Reise in die Zukunft
Was wäre, wenn wir in die Zukunft reisen könnten, um das Jahr 2050 zu sehen und noch mehr? Das Playbook der neuen Think:Act wagt den Versuch, nach vorne zu schauen!
von Detlef Gürtler
Illustrationen von Simon Landrein
Visionen fantasievoller Science-Fiction-Autoren prägen unsere Vorstellungen von der Zukunft. Immer wieder haben sie Forscher und Ingenieure zur Gestaltung von Zukunftstechnologien inspiriert.
Haben Sie jemals von Konstantin Ziolkowski gehört? Er war ein russischer Physiker, der 1935 gestorben ist. Aber selbst wenn Sie noch nie von ihm gehört haben, kennen Sie eine Erfindung, die überwiegend nach seinem Tod entwickelt wurde – und sich ganz wesentlich auf seine Entdeckungen stützte: die Rakete. Neben Wissenschaftlern wie dem Deutschen Hermann Oberth und dem US-Amerikaner Robert Goddard gilt Ziolkowski als einer der Gründerväter der Raumfahrt.
Sie kennen ganz gewiss auch die Inspirationsquelle, die den Forscher in den 1870er-Jahren zur Raketenwissenschaft anregte: Von der Erde zum Mond, ein Roman des Science-Fiction-Autors Jules Verne. Darin beschreibt der Franzose, wie drei Männer mit einer riesigen Weltraumkanone zum Mond fliegen. Der Teenager Ziolkowski durfte zwar nicht zur Schule, weil er taub war. Aber er las das Buch – und war überzeugt, dass eine Kanone für eine Reise ins All nicht geeignet sei. Also dachte er nach und fand eine bessere Möglichkeit.
Hätten wir den Mond auch ohne Ziolkowski besucht? Möglicherweise. Auch andere Forscher dachten zu dieser Zeit über die Raumfahrt nach. Aber hätten wir den Erdtrabanten ohne diesen Science-Fiction-Roman erreicht? Nicht unbedingt. Denn Jules Verne gab uns eine Vorstellung davon, wie die Zukunft aussehen könnte; eine Vision, die Wissenschaftlern etwas zum Grübeln gab; und ein Ziel, mit dem sie arbeiten konnten.

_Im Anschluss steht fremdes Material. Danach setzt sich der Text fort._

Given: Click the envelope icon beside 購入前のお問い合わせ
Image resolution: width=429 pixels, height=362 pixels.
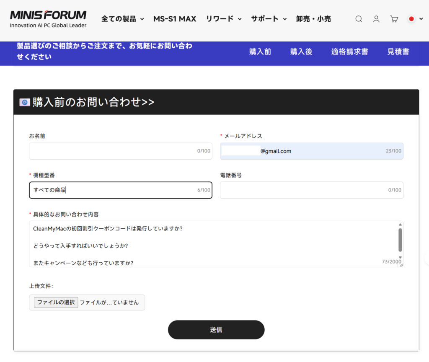Looking at the screenshot, I should [x=25, y=102].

Jules Verne ist nicht der einzige Schriftsteller, dessen Fiktion Wirklichkeit wurde. Und Wissenschaftler sind nicht die Einzigen, die sich von Science-Fiction inspirieren lassen. Nehmen Sie nur zwei der derzeit bekanntesten Innovationen. Mark Zuckerbergs Metaverse ist sowohl dem Namen als auch dem Konzept nach eine Kopie der virtuellen Traumwelt in Neal Stephensons Roman Snow Crash. Bei Neuralink, einem von Elon Musk mitgegründeten Unternehmen, das Schnittstellen zwischen menschlichem Hirn und Maschinen entwickelt, ist das Konzept eins zu eins identisch mit einer Technologie, die der schottische Science-Fiction-Autor Iain Banks in seiner Buchreihe Kultur-Zyklus beschreibt.
Geschichten über eine imaginäre Zukunft sind wichtig für die Gestaltung der künftigen Wirklichkeit. Und das liegt nicht daran, dass Künstler Hellseher sind. Aber ihre Vorstellungskraft ist groß. Sie geben uns eine Vision davon, wie die Technologien der Zukunft aussehen könnten. Und wenn man diese einmal gesehen hat, kann man sie nicht mehr vergessen. Geschichten beeinflussen Kinder, Erfinder, Entscheidungsträger und Kunden. Für Kinder sind sie eine Inspirationsquelle. Romane und Fernsehserien animieren sie, Forscher oder Ingenieure zu werden. So wie den jungen Ziolkowski. Und sie werden ihr Leben lang nicht vergessen, was die Initialzündung für ihre Karriere gab.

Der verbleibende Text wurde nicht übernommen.